12

 時は少し遡る。最後に残った小隊を送り出して、キレストはテントの中に戻った。手元には僅か4機の晋陽。今別働隊が来れば一巻の終わりである。

 そこで、予想される進行コースをセンサーで監視させた。敵の数にも依るが、守備に備えることさえできればわずかではあるが時間は稼げる。敵本部を制圧するまでそれが保てばよい。

 もっともその懸念も無駄だったようで、敵を確認することなく小隊長から突撃すると連絡が入った。

 拍子抜けしたが、勝てるに越したことはない。許可を出して一息ついた。ようやく晋陽を生かすことができたか。しかし、この醜態は負けたと言ってしまった方が良いくらいだ。自分が驕っていたことを認めて、更に精進せねばなるまい。

 まずは残心だ。念のために進行コースの監視は続けさせる。後は小隊長からの報告を待つ。それだけしかできないのであれはそれだけをすればよいのだ。

 しかし、待つだけとなればヘルメットが些か邪魔に感じてきた。報告があれば分かるのだからと、キレストはそれを外した。

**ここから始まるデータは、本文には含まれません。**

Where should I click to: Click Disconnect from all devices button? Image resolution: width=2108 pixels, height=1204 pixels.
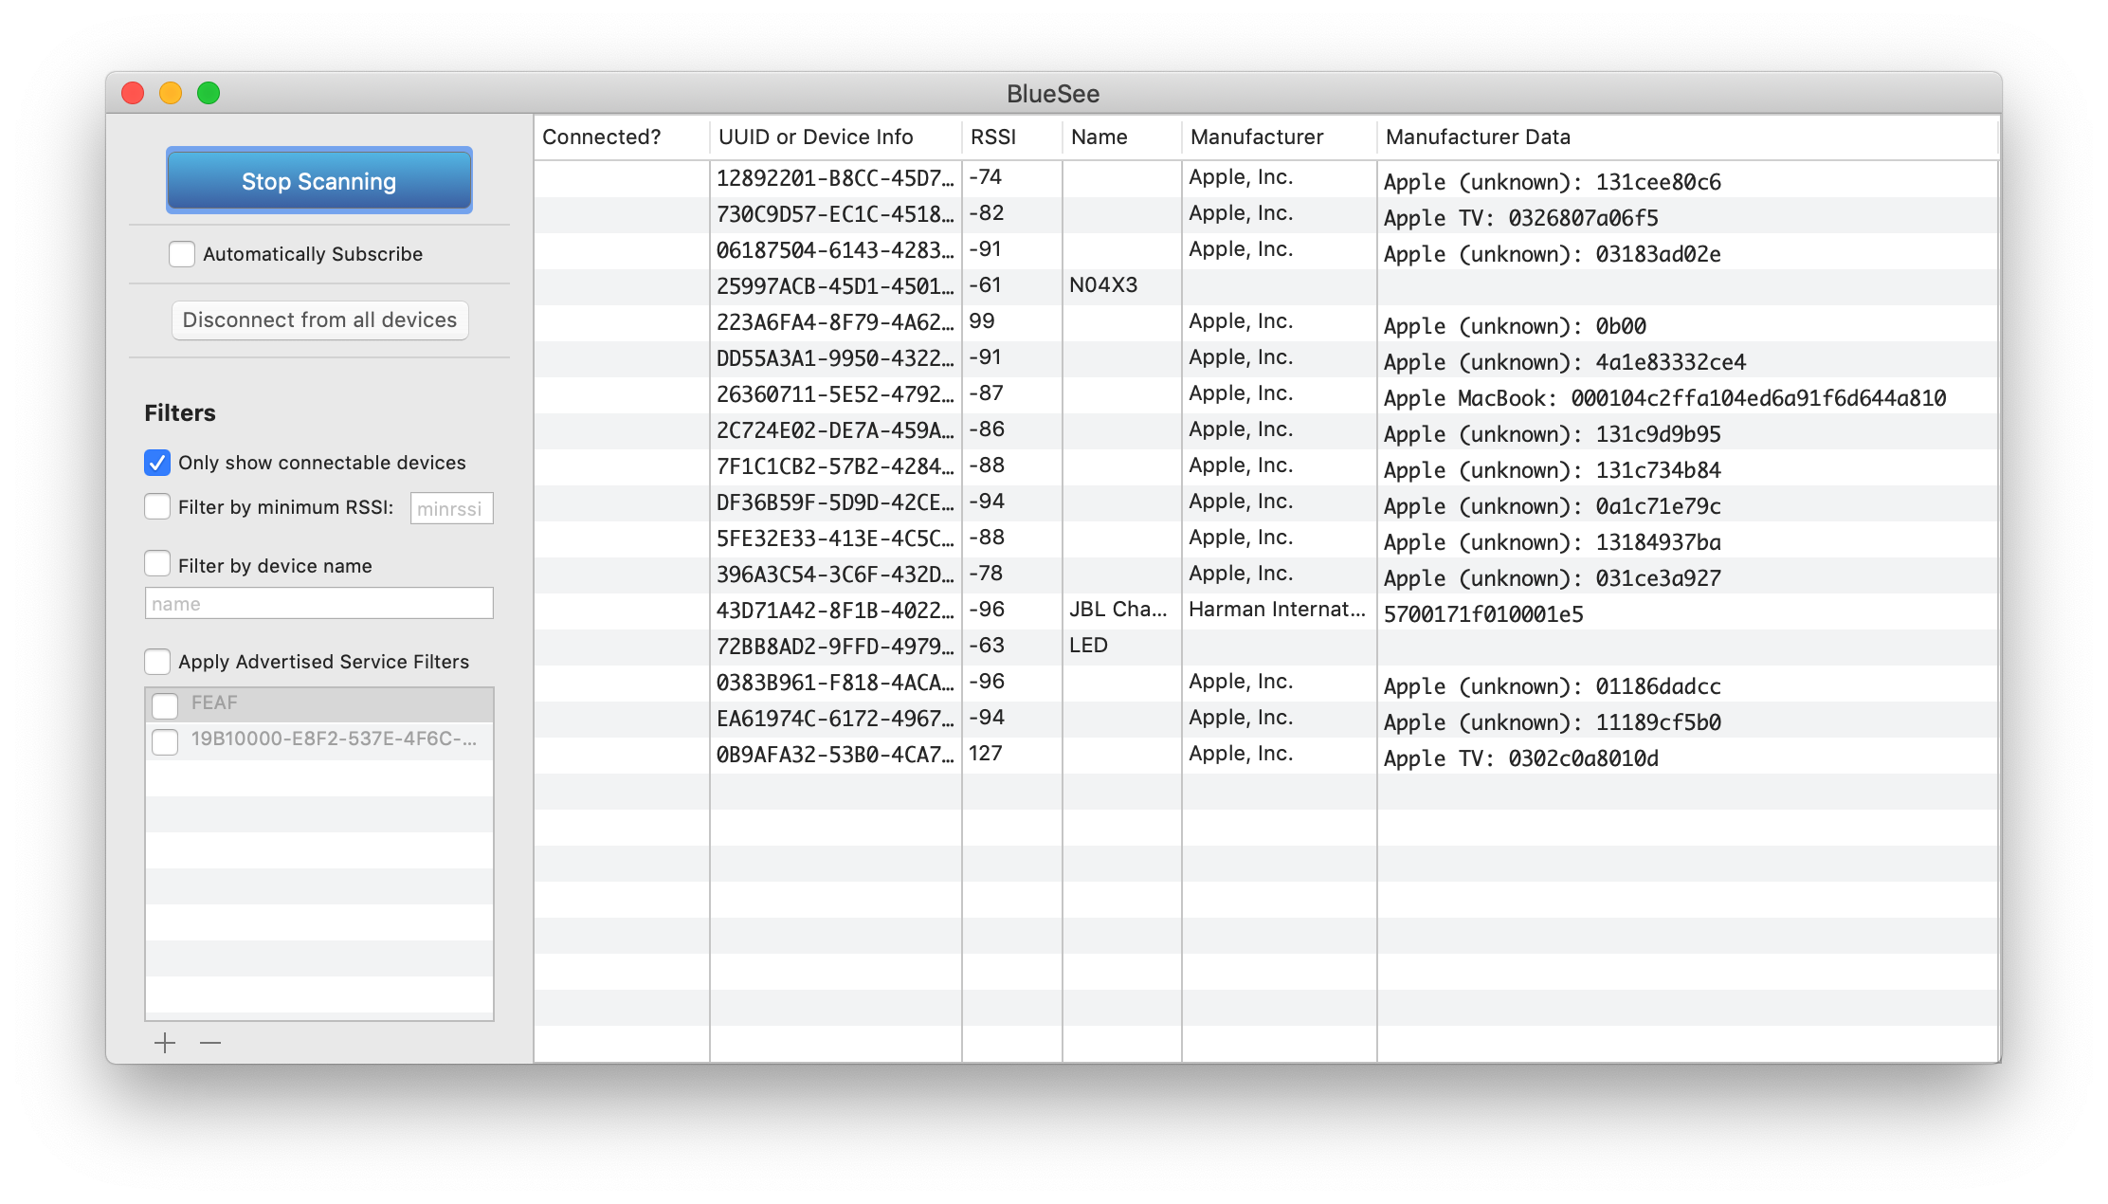319,320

 フィルター越しでない空気は新鮮で、頭がすっきりした。大きく息をつき、大分緊張していたのだと実感し、顔をしかめた。いつの間にか傾きかけた太陽の光が差し込んでいた。空気は美味いが、ずっと目を細めているわけにもいかない。仕方ないとヘルメットに手を伸ばした。

 その時、缶が転がる音がした。

 誰が捨てたのだと確認しようと思い、固まる。

 ここは戦場だ。そして今は交戦中だ。今缶が転がる理由は一つしか考えられない。

 気付いた瞬間にヘルメットに飛び付き、素早く被る。

 しかし、完全に装着するよりも早く、強烈な閃光と爆音がテントを満たした。

 一瞬の意識の空白。その後にキレストはヘルメットを装着できていたことに気づいた。

 しかしはっきり見えるはずのディスプレイはぼやけ、耳は音を認識していなかった。体も思うようには動かないが、それでも意識があるだけありがたい。見えなくても聞こえなくても敵が来たことは明白だ。

 何故ということはこの際忘れる。直ぐに自らの突撃銃を手に取る。同時にセンサーを起動。とにかく迎撃しなければならない。

 一つだけぼんやりと人型が認識できた。おそらくは天陽だろう。反射的に自分の銃があった場所に手を伸ばし、人型に向けて連射する。

 しかし当たらない。相手がフラフラして照準が合わないのだ。当たれ当たれと念じて撃てども掠りもせず、気付けば弾が切れていた。

 再装填をと意識を敵から外した瞬間、ディスプレイに敵の姿が大きく映し出された。この位置から可能な反撃は一つ。そう判断して突撃銃をそのまま叩き付ける。

 次の瞬間、キレストは自分の体が宙に浮いていることに気付いた。投げられたのだと理解できたのは、装甲越しに衝撃が背中に伝わってからであった。次いでディスプレイが赤く塗りつぶされた。

 一拍置いてペイント弾が撃ち込まれたのだと気付いた。それから更に一拍置いて、キレストは全てを理解した。

 諦めてヘルメットを外す。眼前には想像通りの風景が広がっていた。その時、ようやく回復した聴覚が演習の終了のサイレンと、もう一つの音を認識した。

「満足かい? 坊や」

 朧気な視力で捉えたエフナーは、自分の頭部に銃口を向けたまま笑っているように見えた。